Kiran Nagarkar, as a novelist and a writer, was acidic and bitter. sometimes with humour. sometimes with a tinge of melancholy. When he spoke of himself, he often seemed convinced of his own defeat and smallness within larger systems. He also seemed to be, at the very least, agnostic and perhaps even an atheist. and today that man is gone. Today, when I read his words he is a man who is seeped in the conviction of his infallibility and a faith in God.
I read an article that attempted to rehabilitate him back in the world of writing. Having been dropped by Penguin, Nagarkar was picked up by a new publishing house and will have a new novel out this year. As a part of a marketing strategy, he was interviewed by a national newspaper and was given a large print and digital platform to speak. He was questioned on the MeToo allegations and this where I saw a new Nagarkar. He did what I have never seen Nagarkar the skeptic do - he invoked God. Multiple times.
He stood firm in his innocence. He pointed to his home, his partner and his female fictional characters to prove that he could not be a predator and then he said that he says that ‘by the grace of God’ and ‘God willing’ he had a clean conscience and would not censor his own writing. There was a hardness to Nagarkar that I have not seen before, it was a movement away from the self-effacing man to one who saw his role as part of society and one of faith. It was almost as if he turned to God, in his personal space, to identify himself as a good man.

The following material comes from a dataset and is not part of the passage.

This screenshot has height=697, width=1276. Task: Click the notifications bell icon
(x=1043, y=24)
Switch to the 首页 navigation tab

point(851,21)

I am unsure of how to end this post, because like many people involved and who supported the MeToo movement it was something that made us confront violence in our past and present, it made us all to keenly aware of things we had long let slide and thought impossible to stop. It simultaneously emboldened and drained me, it was therapy on steroids and this year I want to keep supporting it while taking time to untangle and think/feel through processes. Perhaps Nagarkar has the right to call upon God, perhaps I have no right to question it but something sits uneasy within me.
and here I leave it with you. so that we may sit uneasy together, in these times of change.